O equilíbrio térmico das instalações solares é dos elementos mais importantes para a durabilidade destes sistemas. O que fazer quando dimensionamos um sistema solar térmico para apoio à produção de águas quentes sanitárias (AQS) e apoio ao aquecimento ambiente durante o Verão? Ou num sistema coletivo de um prédio para apoio às AQS, e antes das frações serem vendidas? Ou uma escola que num dos meses de maior disponibilidade solar está fechada? Se por um destes motivos, ou outro, o sistema estiver sobredimensionado para as necessidades do Verão, nessa altura o sistema entra em estagnação, com temperaturas do sistema muito elevadas. Ainda que os elementos constituintes tenham obrigação de resistir às temperaturas atingidas, a sua durabilidade será necessariamente menor. A somar a isto ainda há eventuais custos suplementares, por perda de fluído, o que no limite pode inutilizar o sistema, com mais custos inerentes à paragem.
A solução pode ser um volume de água bem dimensionado, seja por termoacumuladores com volume numa proporção adequada à área de captação, seja pela existência de uma piscina, que permita a dissipação do calor na mesma. Não sendo um destes o caso, o mais sensato é a instalação de um dissipador de calor solar.

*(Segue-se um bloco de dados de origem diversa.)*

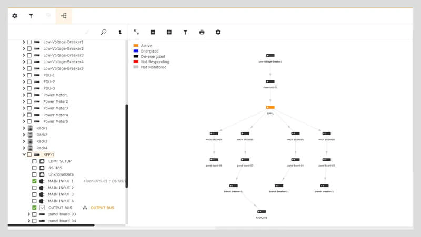This screenshot has height=237, width=421.
Task: Select the hierarchy tree view tab
Action: click(64, 16)
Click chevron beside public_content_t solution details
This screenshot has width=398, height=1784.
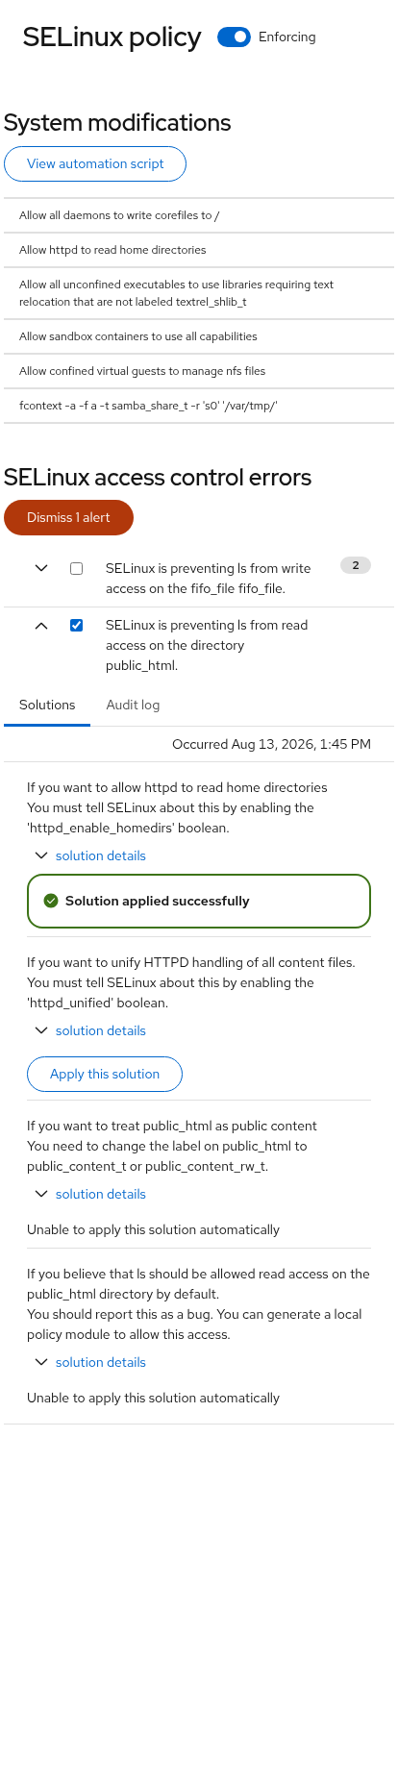click(x=41, y=1194)
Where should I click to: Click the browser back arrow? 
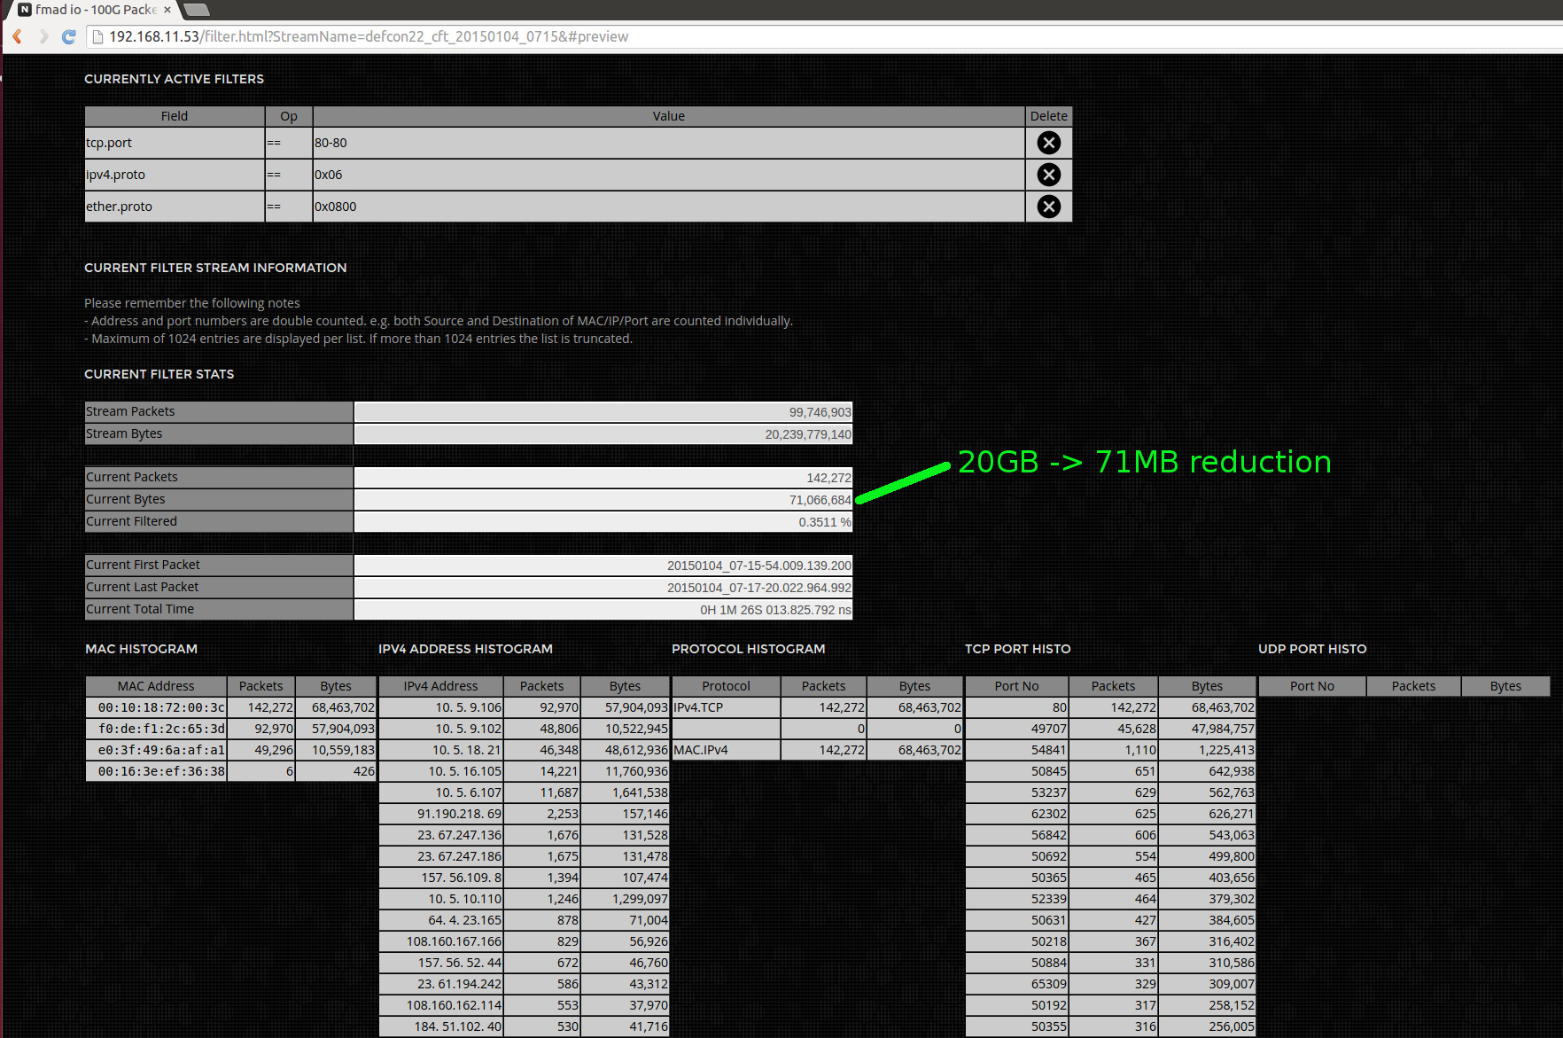17,36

O dimensionamento do dissipador deve ter em conta a área de coletores, bem como a temperatura a que se vai dissipar o calor. Quanto mais alta a temperatura que o sistema atingir, menor o rendimento do mesmo. Tendo em conta os rendimentos óticos (rendimento do sistema quando a temperatura do coletor é igual à temperatura ambiente, normalmente entre 70% e 80%) e os fatores de perdas (diretamente relacionados com o isolamento térmico do coletor, normalmente entre 3 e 5 W/m2K) médios dos coletores solares certificados podemos considerar alguns valores típicos. Por exemplo, que um coletor a trabalhar para uma piscina, em que o fluido possa estar a 30°C, consegue rendimentos de perto de 80%, o que corresponde no Verão a cerca de 800 W por m2 de coletor solar. Enquanto que um sistema a trabalhar para atingir 90°C, terá o seu rendimento a cair para cerca de 40%, correspondendo a 400 W por m2 do mesmo coletor solar.

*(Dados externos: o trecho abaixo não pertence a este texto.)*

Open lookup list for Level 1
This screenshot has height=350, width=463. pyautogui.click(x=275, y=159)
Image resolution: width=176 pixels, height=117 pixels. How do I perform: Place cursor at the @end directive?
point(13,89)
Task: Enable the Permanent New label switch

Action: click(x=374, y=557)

Tendo por base estes valores típicos, será sensato considerar que o sistema de dissipação só entra em funcionamento quando o fluido atingir 90°C ou 100°C, e nesse caso o adequado é selecionar um dissipador de calor com um permutador de 400 W / m2 coletor, conforme indicado na seguinte fórmula .
PotênciaDissipador = 400 x Acoletor [W]
É importante referir que nas tabelas de seleção dos dissipadores se deve analisar a potência para as temperaturas escolhidas no cálculo acima. Neste caso 90°C.